Behavior controlled by CompilationConfig.custom_ops: On by default if 'all', off by default if 'none'. When PyTorch Inductor is used, 'none' is the default value, otherwise 'all'.

Source code in vllm/model_executor/custom_op.py
@staticmethod
def default_on() -> bool:
    """
    Behavior controlled by `CompilationConfig.custom_ops`: On by default if
    'all', off by default if 'none'.
    When PyTorch Inductor is used, 'none' is the default value,
    otherwise 'all'.
    """
    compilation_config = get_cached_compilation_config()
    count_none = compilation_config.custom_ops.count("none")
    count_all = compilation_config.custom_ops.count("all")
    assert count_none + count_all == 1

    return not count_none > 0 or count_all > 0

dispatch_forward

dispatch_forward(compile_native: bool)
Source code in vllm/model_executor/custom_op.py
def dispatch_forward(self, compile_native: bool):
    # NOTE(woosuk): Here we assume that vLLM was built for only one
    # specific backend. Currently, we do not support dynamic dispatching.
    compilation_config = get_cached_compilation_config()

    # NOTE(shen-shanshan): CustomOp object can be enforce enabled, e.g.,
    # enable device-specific kernels in ViT models when enabling graph
    # mode. By default, it will follow the compilation_config to determine
    # whether enable itself.
    # This enforce_enable mechanism will be removed after we adding a
    # separate compilation_config for multi-modal part.
    enabled = self._enforce_enable or self.enabled()
    if enabled:
        compilation_config.enabled_custom_ops.update([self.__class__.name])
    else:
        compilation_config.disabled_custom_ops.update([self.__class__.name])

    if not enabled:
        # Compile forward_native to avoid eager torch ops if inside
        # opaque torch custom op (e.g. fused_moe, unified_attention, etc.)
        return self.maybe_compile(self.forward_native, enable=compile_native)

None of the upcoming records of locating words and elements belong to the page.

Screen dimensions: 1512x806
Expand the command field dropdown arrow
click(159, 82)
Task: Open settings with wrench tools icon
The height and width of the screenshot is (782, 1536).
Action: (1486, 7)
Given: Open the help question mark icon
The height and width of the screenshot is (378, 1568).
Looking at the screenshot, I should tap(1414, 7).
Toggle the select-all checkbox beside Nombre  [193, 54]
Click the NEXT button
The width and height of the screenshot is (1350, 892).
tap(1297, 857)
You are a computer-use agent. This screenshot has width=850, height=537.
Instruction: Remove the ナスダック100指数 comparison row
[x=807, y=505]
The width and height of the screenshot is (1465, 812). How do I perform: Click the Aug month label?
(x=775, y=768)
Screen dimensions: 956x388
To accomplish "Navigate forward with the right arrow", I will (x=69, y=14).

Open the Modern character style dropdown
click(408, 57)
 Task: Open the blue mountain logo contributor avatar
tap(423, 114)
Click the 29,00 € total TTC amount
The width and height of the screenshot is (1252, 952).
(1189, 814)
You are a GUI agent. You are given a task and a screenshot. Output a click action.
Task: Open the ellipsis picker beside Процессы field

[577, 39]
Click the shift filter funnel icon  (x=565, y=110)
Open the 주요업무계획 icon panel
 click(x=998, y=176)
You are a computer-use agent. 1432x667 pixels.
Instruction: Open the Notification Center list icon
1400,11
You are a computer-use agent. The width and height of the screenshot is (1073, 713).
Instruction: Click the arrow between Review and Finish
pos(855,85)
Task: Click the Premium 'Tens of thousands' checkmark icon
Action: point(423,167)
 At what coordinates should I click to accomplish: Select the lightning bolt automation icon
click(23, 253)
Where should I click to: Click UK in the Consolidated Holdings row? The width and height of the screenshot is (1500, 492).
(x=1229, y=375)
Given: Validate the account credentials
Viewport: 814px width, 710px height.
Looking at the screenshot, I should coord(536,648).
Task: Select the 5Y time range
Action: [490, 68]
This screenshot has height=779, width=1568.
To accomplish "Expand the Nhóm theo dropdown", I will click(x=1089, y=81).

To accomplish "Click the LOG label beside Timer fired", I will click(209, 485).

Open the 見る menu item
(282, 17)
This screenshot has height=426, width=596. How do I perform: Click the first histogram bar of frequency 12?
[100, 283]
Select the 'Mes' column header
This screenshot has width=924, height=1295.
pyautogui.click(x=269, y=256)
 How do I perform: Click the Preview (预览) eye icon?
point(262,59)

    if current_platform.is_rocm():
        return self.forward_hip
    elif current_platform.is_cpu():
        return self.forward_cpu
    elif current_platform.is_tpu():
        return self.forward_tpu
    elif current_platform.is_xpu():
        return self.forward_xpu
    elif current_platform.is_out_of_tree():
        return self.forward_oot
    else:
        return self.forward_cuda

enabled classmethod

enabled() -> bool
Source code in vllm/model_executor/custom_op.py
@classmethod
def enabled(cls) -> bool:
    # if no name, then it was not registered
    compilation_config = get_cached_compilation_config()
    custom_ops = compilation_config.custom_ops
    if not hasattr(cls, "name"):
        logger.warning_once(
            "Custom op %s was not registered, which means it won't appear "
            "in the op registry. It will be enabled/disabled based on the "
            "global settings.",
            cls.__name__,
        )
        return CustomOp.default_on()

    enabled = f"+{cls.name}" in custom_ops
    disabled = f"-{cls.name}" in custom_ops
    assert not (enabled and disabled), f"Cannot enable and disable {cls.name}"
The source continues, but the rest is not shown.